Everything in the records below is to be reproduced exactly, apart from the images.

=== Begin Enclosure ===

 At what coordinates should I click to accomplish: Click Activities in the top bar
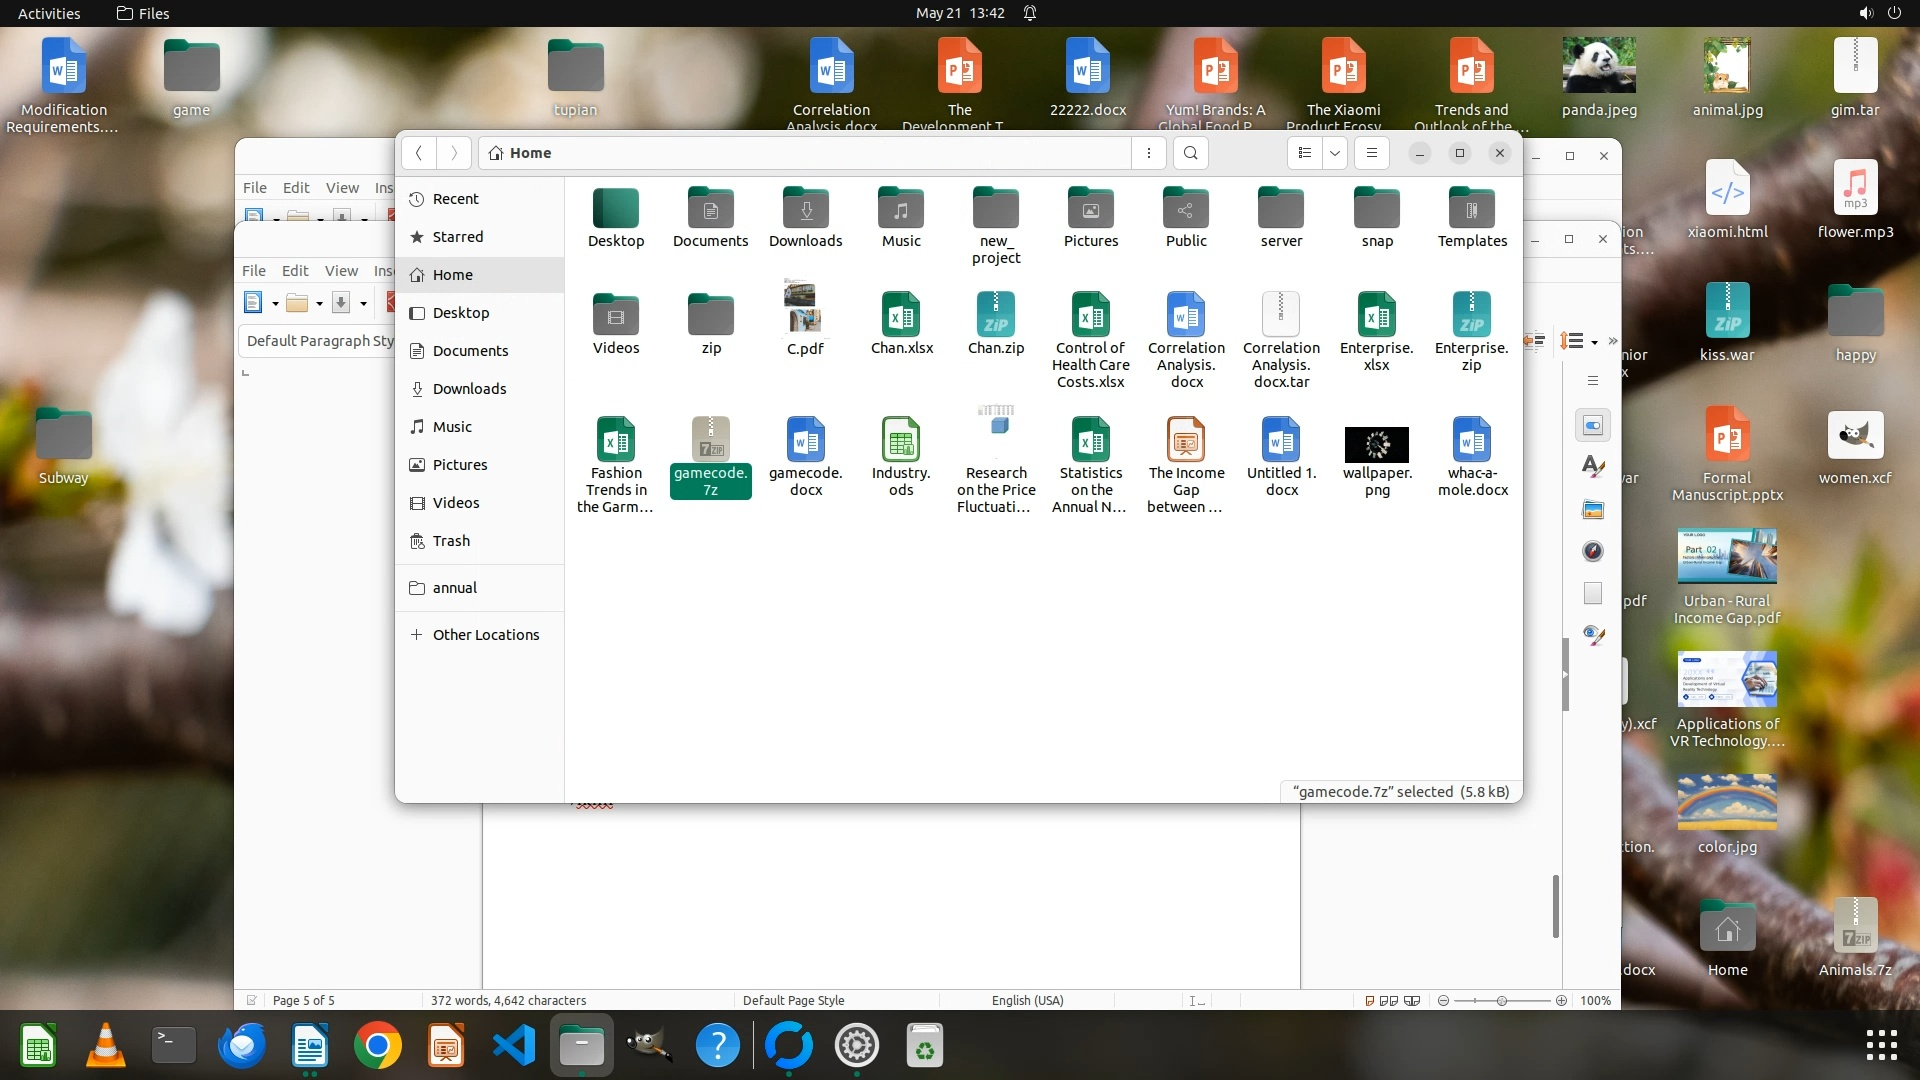(49, 13)
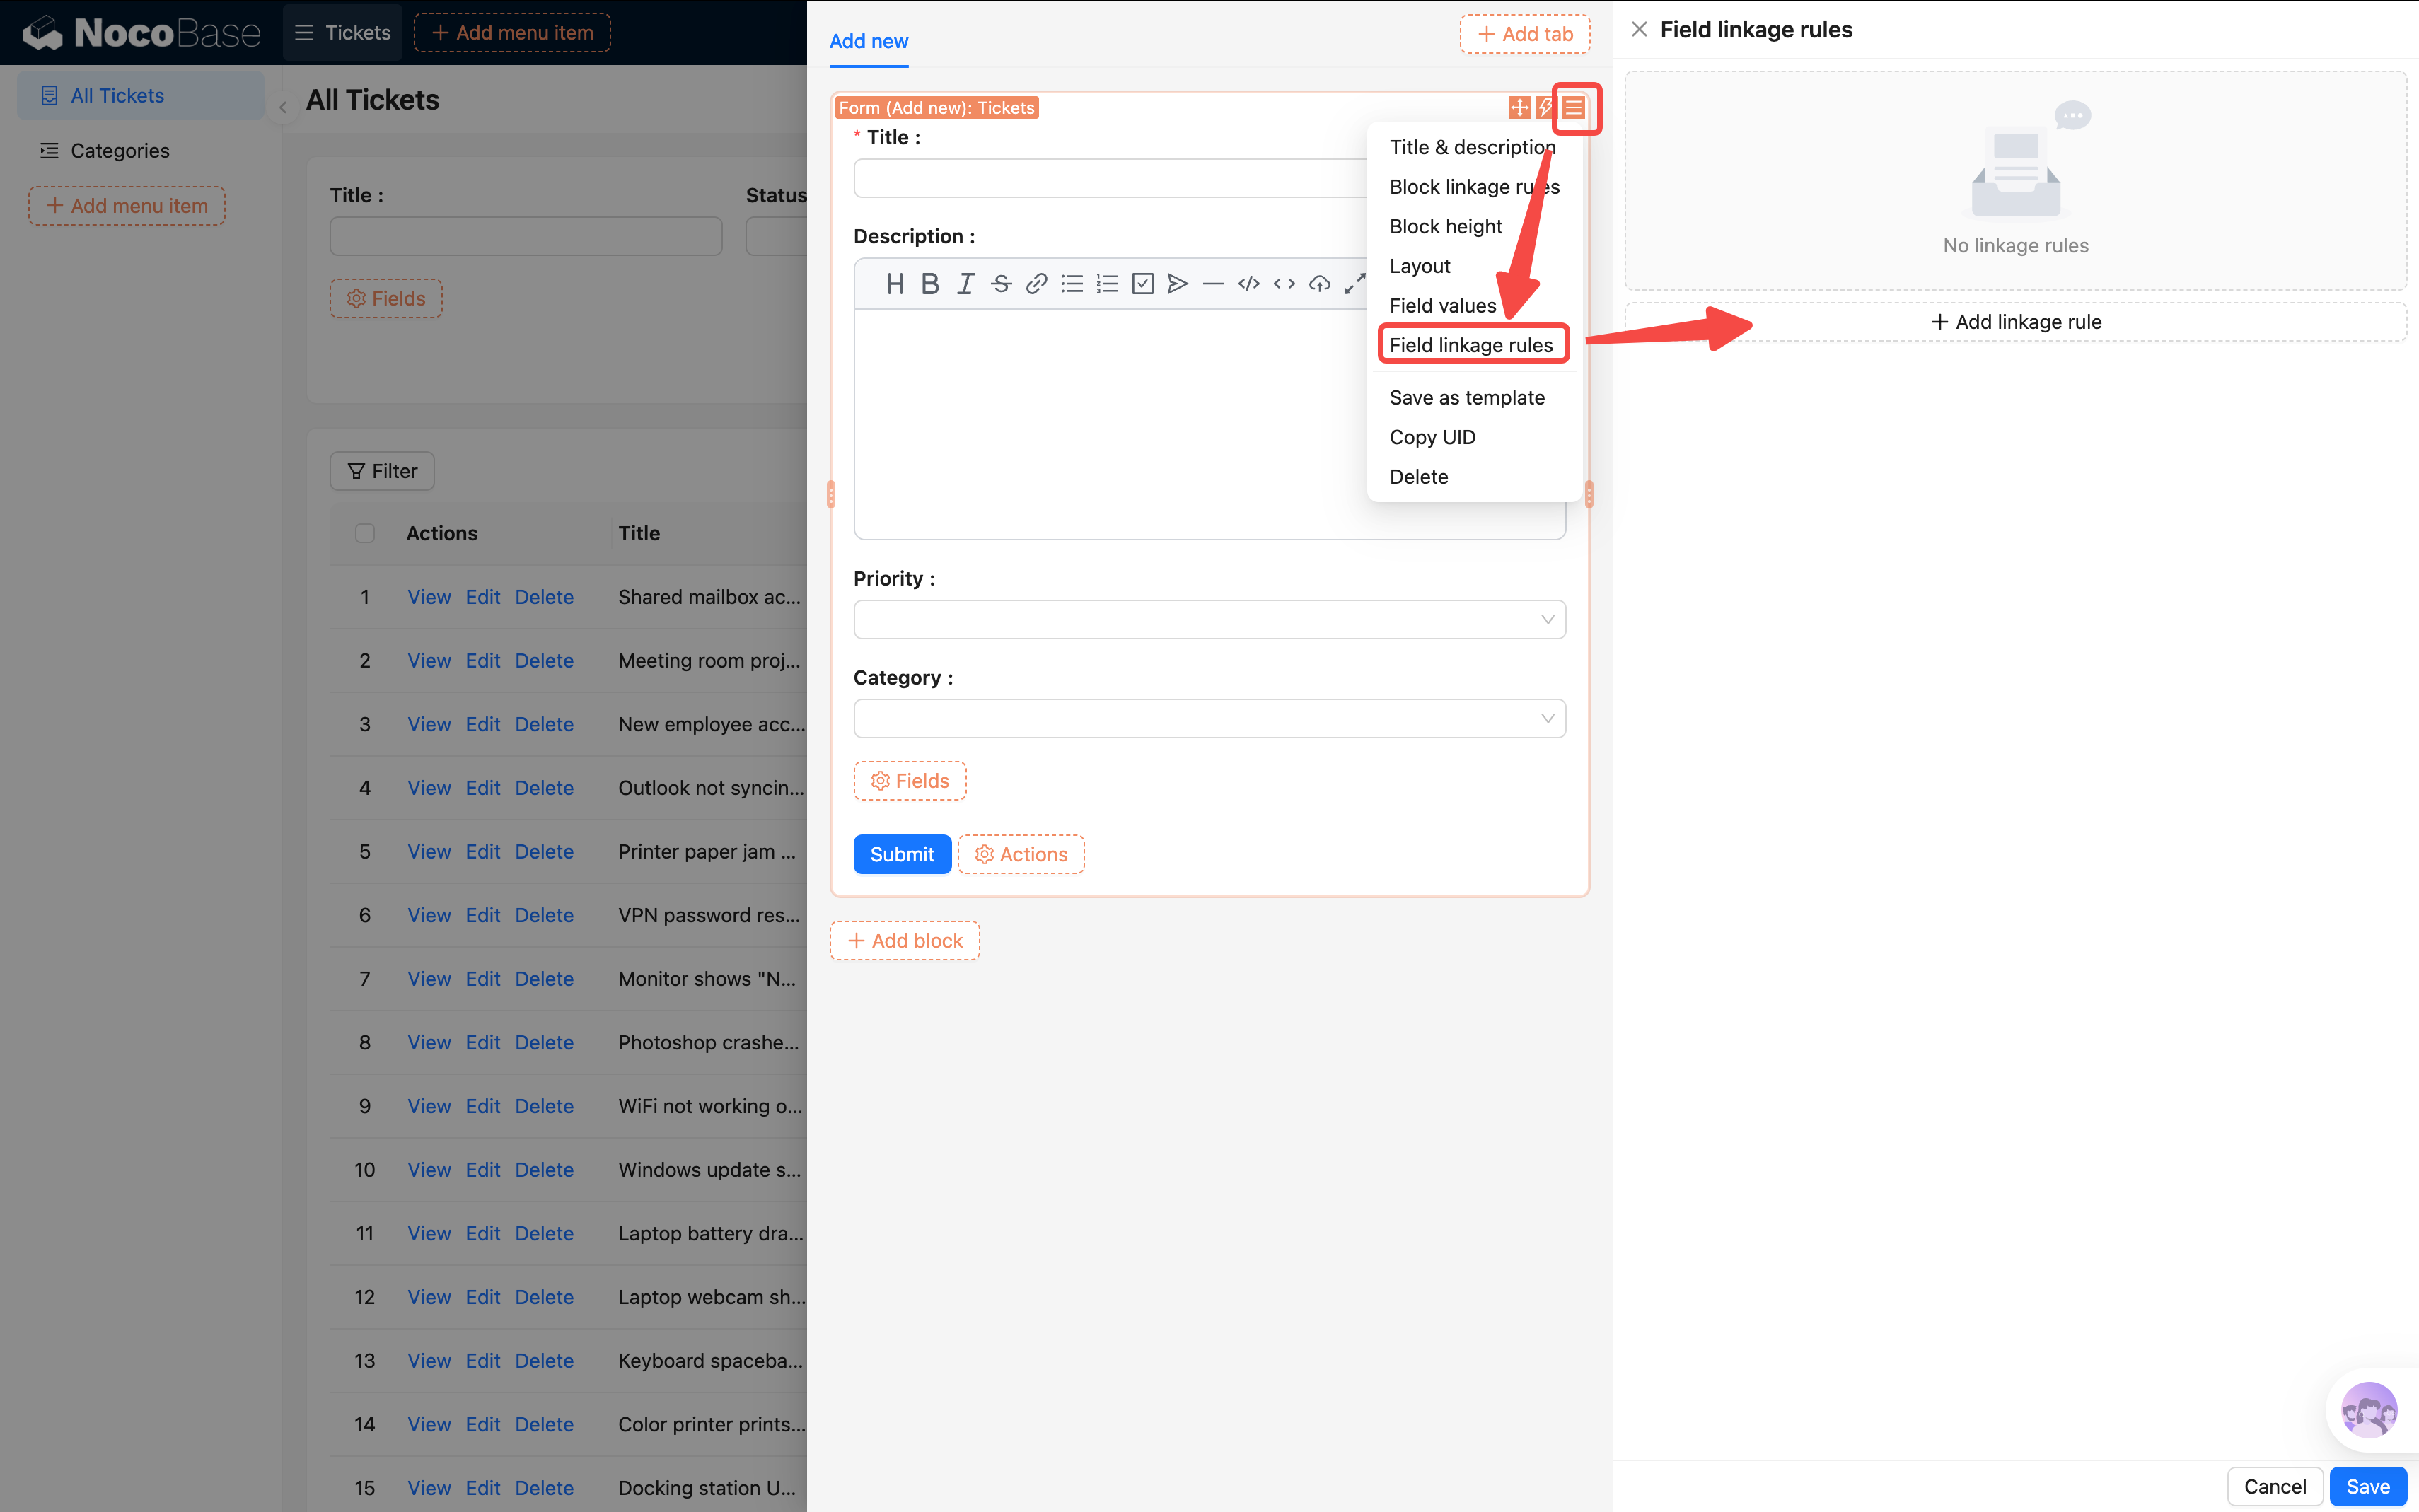Expand the editor with the fullscreen arrows
This screenshot has width=2419, height=1512.
[x=1354, y=284]
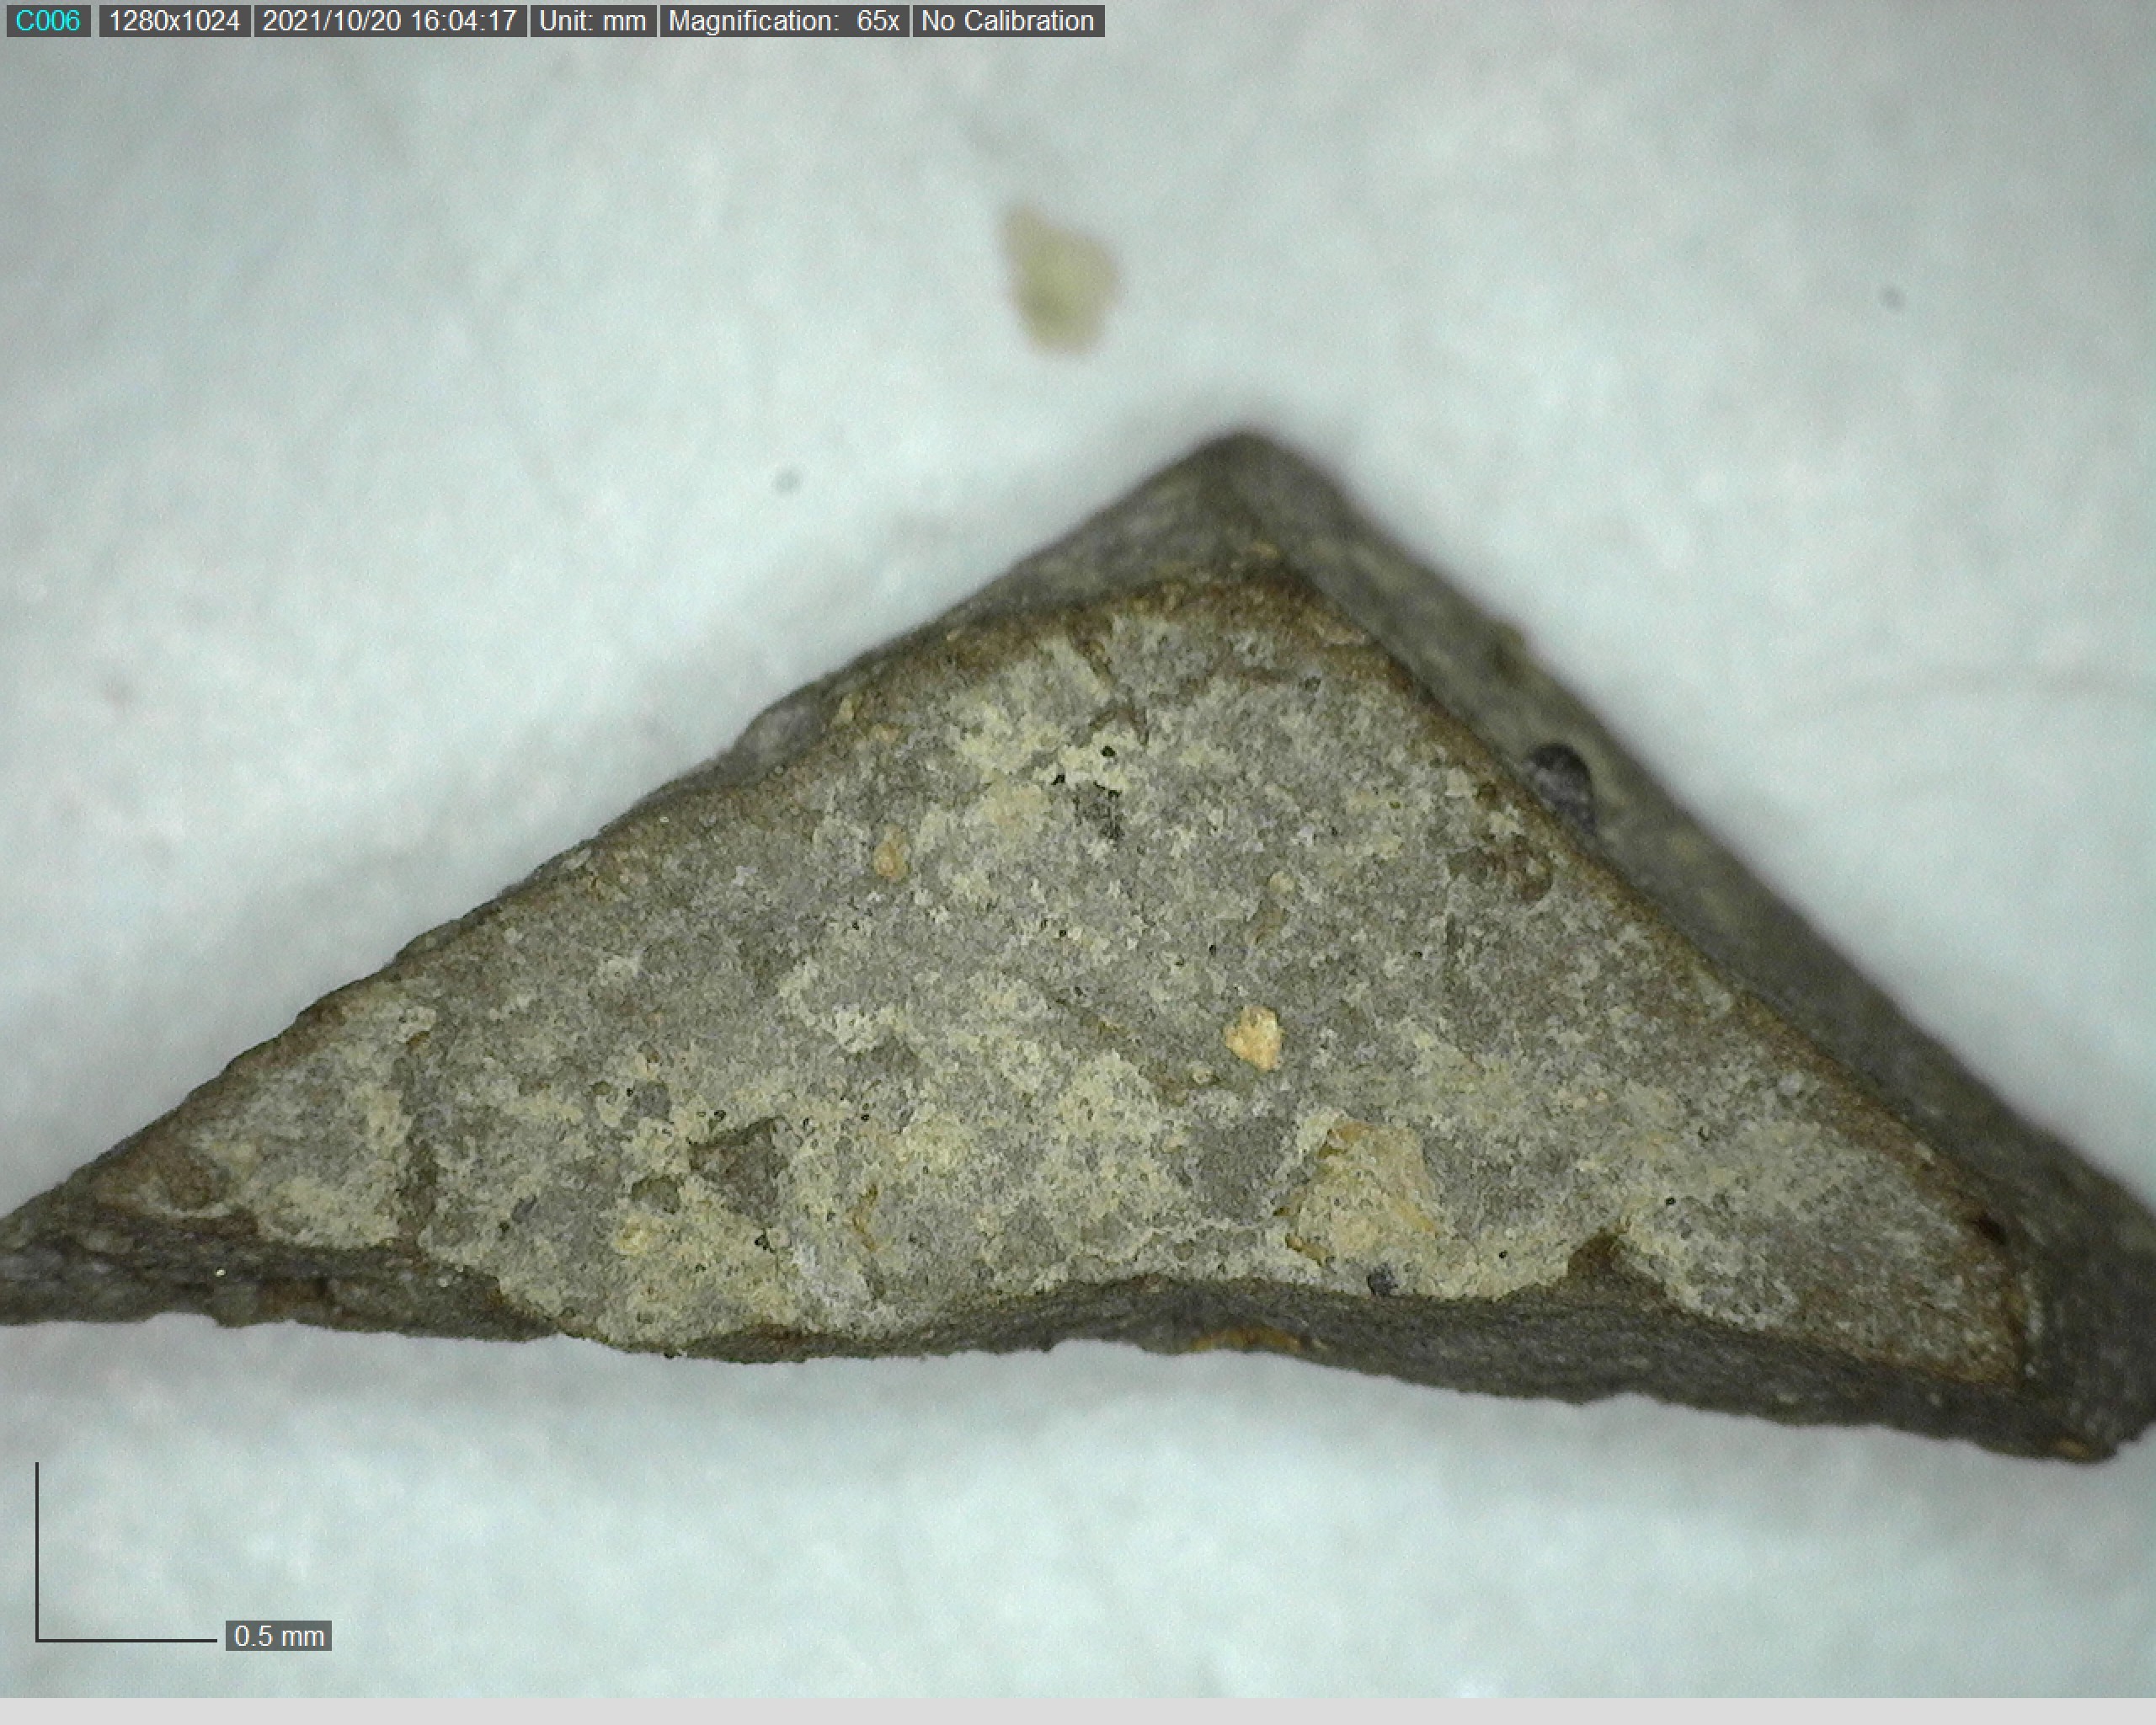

=== End Enclosure ===

## Response below
 At what coordinates should I click to accomplish: Click Activities in the top bar
(49, 13)
Expand the editor with the fullscreen arrows
This screenshot has width=2419, height=1512.
[x=1354, y=284]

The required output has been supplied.